Stated exercise >>
Render the records from the line containing "You are a GUI" through the line containing "[x=597, y=591]", inclusive, as a Markdown table with the columns Row and Line. Give each nonblank line its own numbered row, and leave the pictures out.

Materials provided >>
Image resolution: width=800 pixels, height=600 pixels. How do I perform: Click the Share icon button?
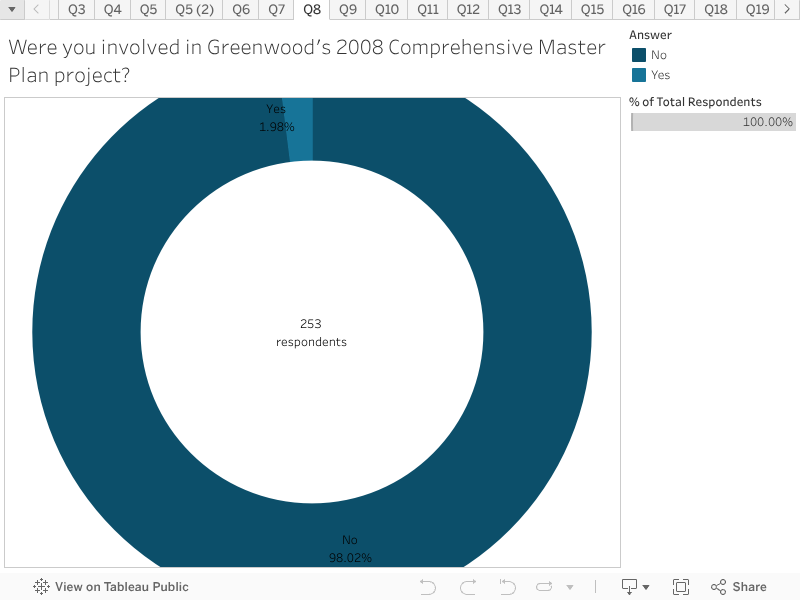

--

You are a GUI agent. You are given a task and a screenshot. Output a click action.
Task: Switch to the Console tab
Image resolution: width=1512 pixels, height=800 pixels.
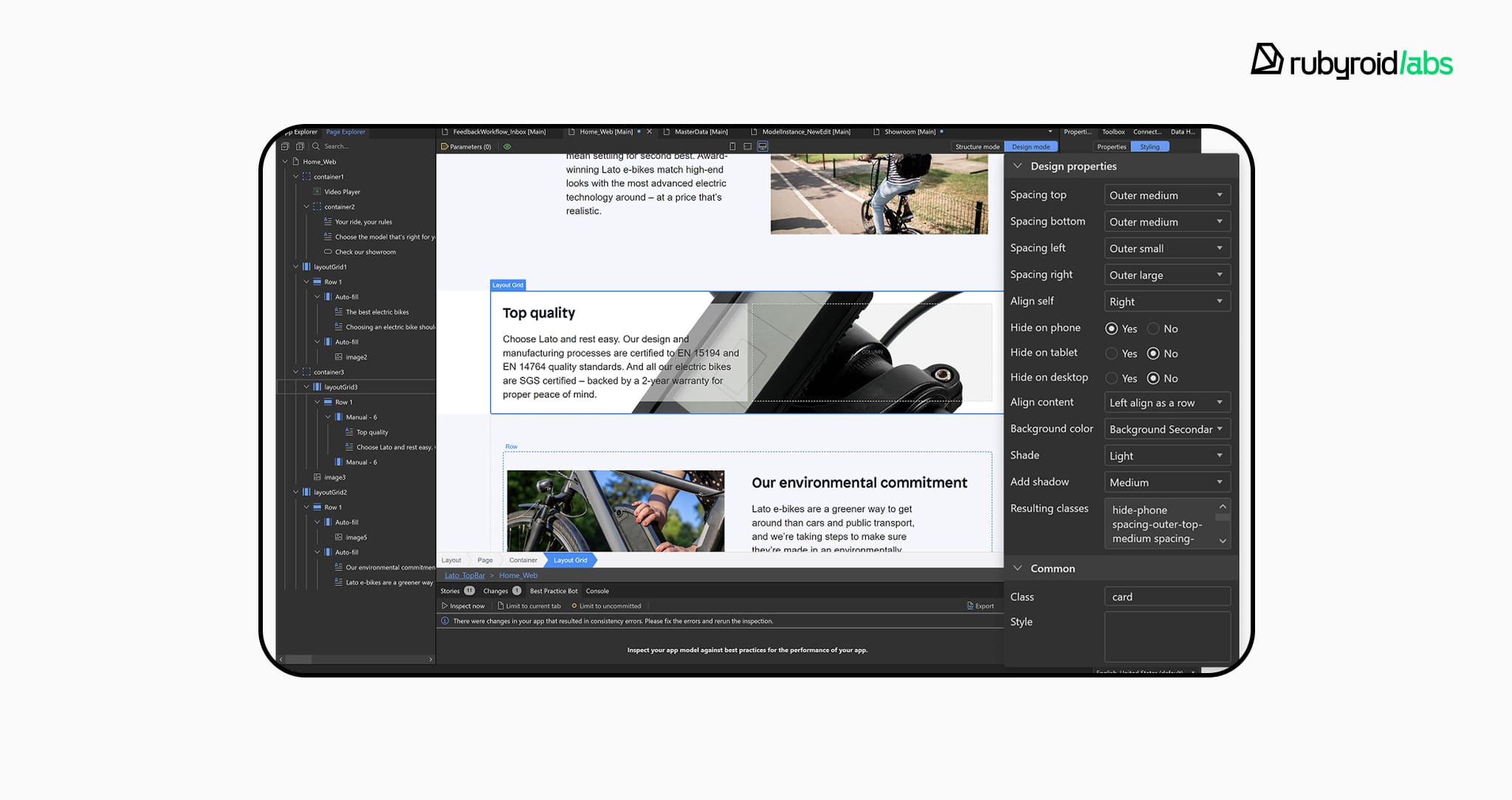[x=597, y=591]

Exercise solution >>
| Row | Line |
|---|---|
| 1 | You are a GUI agent. You are given a task and a screenshot. Output a click action. |
| 2 | Task: Switch to the Console tab |
| 3 | Image resolution: width=1512 pixels, height=800 pixels. |
| 4 | [x=597, y=591] |